> [Exercise goal]:
Give the count of lines in the records below that contain "navigation", and say nothing more.

Saved entries
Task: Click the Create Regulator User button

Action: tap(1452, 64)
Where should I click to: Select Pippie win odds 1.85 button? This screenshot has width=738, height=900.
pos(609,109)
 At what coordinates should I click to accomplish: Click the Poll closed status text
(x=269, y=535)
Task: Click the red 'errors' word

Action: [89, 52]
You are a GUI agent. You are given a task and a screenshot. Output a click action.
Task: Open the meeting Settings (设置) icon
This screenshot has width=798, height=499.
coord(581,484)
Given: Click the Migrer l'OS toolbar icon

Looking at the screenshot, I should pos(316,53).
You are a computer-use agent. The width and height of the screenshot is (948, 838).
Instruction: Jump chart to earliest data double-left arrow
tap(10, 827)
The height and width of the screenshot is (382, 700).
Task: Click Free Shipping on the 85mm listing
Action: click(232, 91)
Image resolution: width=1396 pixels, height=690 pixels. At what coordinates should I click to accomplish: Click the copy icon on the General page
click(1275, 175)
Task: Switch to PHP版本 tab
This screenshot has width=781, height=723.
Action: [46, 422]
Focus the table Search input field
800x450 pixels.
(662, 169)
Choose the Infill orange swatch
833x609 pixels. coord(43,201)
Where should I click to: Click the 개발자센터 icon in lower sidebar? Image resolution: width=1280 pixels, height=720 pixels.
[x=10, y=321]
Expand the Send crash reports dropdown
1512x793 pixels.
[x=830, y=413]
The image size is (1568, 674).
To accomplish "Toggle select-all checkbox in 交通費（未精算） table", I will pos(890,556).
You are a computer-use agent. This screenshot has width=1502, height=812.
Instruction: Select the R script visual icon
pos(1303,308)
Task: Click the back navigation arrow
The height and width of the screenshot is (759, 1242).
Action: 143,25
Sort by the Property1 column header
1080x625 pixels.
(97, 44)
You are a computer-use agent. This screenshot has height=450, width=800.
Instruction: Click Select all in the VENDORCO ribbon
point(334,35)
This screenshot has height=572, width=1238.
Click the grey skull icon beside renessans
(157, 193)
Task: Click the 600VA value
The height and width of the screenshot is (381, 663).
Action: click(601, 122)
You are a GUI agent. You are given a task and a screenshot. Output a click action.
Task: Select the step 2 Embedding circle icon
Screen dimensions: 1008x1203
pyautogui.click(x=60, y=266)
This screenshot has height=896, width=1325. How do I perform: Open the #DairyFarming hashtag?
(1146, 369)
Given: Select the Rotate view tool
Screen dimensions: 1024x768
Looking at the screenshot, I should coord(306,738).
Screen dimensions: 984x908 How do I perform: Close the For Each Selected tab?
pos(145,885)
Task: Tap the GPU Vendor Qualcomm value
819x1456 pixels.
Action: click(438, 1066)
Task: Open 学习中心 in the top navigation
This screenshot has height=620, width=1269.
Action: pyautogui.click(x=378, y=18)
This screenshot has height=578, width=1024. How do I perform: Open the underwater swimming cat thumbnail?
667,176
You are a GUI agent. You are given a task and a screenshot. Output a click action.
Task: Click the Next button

> [Response box]:
2